Lettuce


 

There are basically four types of lettuce namely; Cos, Loose-leaf, Crisphead often referred to as Iceberg lettuce, and Butterhead, although many of these have now been crossed with each other to give a variety of lettuce types each with traits of the texture and colour of the parents.


Cos
Bi-coloured Curled leaf
Curled leaf
Butterhead

Lettuce dislike hot conditions making them a suitable salad vegetable to grow in the variable summer weather of the UK.

They will bolt if the weather becomes too hot or if there is a shortage of water.

They are suited to most types of soil providing it remains moist but not water logged, and idealy it is not too rich in nutrients.

This attribute makes it a useful subject for growing as a follow on crop after a previous crop has been harvested.

Similarly they can be grown between slow growing vegetables that don't mature till late in the year.

Another advantage is in these situations some shade can be offered during the hottest parts of the day.

All one must remember is that the lettuce plants will be in competition for moisture with the adjacent plants so extra watering may be required.


Lettuce can take about 12-14 weeks from sowing to maturity.

With prudent sowings, and the use of various varieties, lettuce can be available for a large part of the year.

Lettuce is a shallow rooted plant, meaning it will require regular watering otherwise it will bolt or turn bitter.

 
Growing in Outdoors

Cultivation


Week 1:


Check plants growing under cover for grey mould (botrytis) or slug damage.

Growing in Tunnel

Week 11:


To get an early spring crop, sow seeds in 75mm (3") pots, ¼ trays or cell trays filled with of potting compost to grow on undercover.

Temperatures need to be considered when sowing, too warm temperatures 21°C+(70°F+) can inhibit germination, and seeds can sit dormant or germinate erratically.

Germination should take about 4-5 days.


Tray ready for 2 varieties of seed
Seeds Sown
Seeds Covered and Watered
Seeds Germinated

Week 13:


Thin out, or prick out seedlings into individual pots and place them in a frost free cold frame.

Pricked out seedlings

Week 18-19:


If conditions allow plant out seedlings 300mm (12") apart in rows 400mm (16") apart (avoid firming in too vigorously).

Sow seed insitu if soil conditions allow.


Tilled Soil
Form Drill
Water Drill
Sow Thinly
Station Sowing

Lettuce will grow in most soil types, adding organic matter a few weeks prior to planting helps to retain moisture, a shortage of which can encourage premature bolting.

Planting out in light shade will also help.

Rake in a topdressing of a general fertiliser at 100gms (4oz) per sq metre when planting out.


Week 23:


Make successional sowings every two to three weeks to prolong the growing season.

Note: Lettuce seed should be stored in the fridge between sowings.

Water plants regularly in hot weather.

In hot, dry summers sowing may pose germination problems when sown in situ.

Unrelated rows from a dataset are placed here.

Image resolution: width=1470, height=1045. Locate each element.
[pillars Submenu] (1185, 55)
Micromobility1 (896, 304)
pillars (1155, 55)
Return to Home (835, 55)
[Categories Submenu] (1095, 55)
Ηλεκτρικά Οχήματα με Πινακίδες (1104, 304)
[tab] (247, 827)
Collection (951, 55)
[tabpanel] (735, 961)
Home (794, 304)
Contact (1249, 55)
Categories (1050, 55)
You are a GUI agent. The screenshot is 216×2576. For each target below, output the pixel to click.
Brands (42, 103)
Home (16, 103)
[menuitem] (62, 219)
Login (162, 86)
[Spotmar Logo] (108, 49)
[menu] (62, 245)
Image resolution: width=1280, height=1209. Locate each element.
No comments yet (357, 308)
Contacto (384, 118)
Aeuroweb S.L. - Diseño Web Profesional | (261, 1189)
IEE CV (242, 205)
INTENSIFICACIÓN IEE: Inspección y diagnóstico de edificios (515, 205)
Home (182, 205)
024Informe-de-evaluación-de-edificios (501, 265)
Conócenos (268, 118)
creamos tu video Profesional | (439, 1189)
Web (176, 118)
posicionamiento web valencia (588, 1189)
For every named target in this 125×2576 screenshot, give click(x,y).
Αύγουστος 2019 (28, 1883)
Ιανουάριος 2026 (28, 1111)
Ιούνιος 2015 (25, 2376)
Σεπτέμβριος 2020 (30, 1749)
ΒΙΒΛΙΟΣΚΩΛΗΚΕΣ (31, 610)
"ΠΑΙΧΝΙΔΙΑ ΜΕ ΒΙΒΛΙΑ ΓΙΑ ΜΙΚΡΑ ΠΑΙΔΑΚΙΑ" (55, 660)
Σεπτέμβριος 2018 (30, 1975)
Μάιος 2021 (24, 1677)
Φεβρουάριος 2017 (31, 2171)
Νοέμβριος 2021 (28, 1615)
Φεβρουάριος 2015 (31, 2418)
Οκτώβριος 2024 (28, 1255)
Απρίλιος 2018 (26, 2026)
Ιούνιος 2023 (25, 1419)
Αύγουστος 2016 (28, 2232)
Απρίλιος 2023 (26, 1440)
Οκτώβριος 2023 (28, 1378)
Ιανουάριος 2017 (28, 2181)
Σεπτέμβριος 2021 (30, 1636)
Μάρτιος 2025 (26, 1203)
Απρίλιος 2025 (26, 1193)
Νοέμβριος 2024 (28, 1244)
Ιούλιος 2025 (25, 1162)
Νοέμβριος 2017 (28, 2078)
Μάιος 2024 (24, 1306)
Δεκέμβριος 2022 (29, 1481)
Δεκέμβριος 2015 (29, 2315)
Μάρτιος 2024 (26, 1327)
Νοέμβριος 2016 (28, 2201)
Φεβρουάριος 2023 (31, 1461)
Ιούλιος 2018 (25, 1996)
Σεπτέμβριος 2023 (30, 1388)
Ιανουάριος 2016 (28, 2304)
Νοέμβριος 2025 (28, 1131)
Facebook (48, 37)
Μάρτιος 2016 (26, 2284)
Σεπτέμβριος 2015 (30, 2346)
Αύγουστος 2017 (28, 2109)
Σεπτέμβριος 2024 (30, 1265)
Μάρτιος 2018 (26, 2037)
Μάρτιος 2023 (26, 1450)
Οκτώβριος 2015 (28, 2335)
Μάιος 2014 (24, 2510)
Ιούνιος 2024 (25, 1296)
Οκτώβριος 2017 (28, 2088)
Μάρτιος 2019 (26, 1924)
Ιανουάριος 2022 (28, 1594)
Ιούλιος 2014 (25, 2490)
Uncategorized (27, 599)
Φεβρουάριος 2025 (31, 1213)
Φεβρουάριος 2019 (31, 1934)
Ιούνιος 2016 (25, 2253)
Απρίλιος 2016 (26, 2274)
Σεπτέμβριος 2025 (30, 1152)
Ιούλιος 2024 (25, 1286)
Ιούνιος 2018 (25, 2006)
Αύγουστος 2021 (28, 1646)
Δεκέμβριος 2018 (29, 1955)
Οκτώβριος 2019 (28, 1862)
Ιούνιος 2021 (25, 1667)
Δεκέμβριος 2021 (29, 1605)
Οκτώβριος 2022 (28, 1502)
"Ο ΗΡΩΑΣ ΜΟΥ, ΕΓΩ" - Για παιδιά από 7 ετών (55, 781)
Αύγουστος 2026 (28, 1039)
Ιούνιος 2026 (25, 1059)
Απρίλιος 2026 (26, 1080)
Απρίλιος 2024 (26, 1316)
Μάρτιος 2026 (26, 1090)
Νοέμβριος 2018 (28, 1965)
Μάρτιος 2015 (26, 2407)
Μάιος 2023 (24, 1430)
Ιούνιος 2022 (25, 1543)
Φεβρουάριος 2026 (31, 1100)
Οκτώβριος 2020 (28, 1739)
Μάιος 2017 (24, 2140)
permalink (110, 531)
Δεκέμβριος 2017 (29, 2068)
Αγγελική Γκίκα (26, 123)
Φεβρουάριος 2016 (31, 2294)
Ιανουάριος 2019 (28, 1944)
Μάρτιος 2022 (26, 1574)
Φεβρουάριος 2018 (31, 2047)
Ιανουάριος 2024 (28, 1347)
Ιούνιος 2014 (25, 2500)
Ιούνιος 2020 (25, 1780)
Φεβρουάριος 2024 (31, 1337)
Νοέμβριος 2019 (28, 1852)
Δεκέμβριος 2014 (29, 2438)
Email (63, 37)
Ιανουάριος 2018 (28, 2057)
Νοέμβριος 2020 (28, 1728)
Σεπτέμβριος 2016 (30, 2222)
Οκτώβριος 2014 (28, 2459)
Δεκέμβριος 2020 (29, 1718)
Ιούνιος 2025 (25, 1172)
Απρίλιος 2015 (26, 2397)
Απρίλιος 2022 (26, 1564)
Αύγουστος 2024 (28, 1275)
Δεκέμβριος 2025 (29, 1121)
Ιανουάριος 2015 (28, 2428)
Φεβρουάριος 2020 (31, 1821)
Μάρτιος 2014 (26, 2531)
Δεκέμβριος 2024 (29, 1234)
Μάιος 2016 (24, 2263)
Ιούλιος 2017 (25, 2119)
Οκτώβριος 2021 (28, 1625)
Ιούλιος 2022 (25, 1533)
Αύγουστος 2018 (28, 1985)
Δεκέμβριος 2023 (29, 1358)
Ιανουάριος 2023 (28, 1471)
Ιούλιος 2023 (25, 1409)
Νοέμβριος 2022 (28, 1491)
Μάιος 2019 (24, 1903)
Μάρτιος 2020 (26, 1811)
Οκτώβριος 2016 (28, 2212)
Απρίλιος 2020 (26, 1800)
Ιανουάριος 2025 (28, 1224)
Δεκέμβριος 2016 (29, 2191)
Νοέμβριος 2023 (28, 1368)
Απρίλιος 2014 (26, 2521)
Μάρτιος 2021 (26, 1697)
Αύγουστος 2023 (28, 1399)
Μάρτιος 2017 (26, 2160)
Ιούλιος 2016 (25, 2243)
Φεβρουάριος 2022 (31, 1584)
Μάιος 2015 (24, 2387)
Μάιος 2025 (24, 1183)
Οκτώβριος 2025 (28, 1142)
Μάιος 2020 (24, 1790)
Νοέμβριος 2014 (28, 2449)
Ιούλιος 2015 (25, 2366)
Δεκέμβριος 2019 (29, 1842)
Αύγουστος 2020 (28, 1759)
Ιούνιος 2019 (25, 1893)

Try sowing in modular trays and transplant the plugs when two or three true leaves develop.


Week 37:


Sow a pinch of seeds of a hardy winter variety in 75mm (3") pots of proprietary potting compost.

Germination should take about one week to ten days.


Week 40:


Thin out, or prick out seedlings into individual pots and place them in a frost free cold frame.

Aternatively sow a couple of seeds in each module of a cell tray and thin seedlings to leave one, then place them in a cold frame.

Thinned out in Celltray

Week 42:


Plant out seedlings into their final positions in greenhouse border, frames or under cloches.

Soil should be well-drained and given a light dressing of a balanced, general fertiliser at a rate of about 90/120gm (3-4oz) per sq m to get plants established before winter.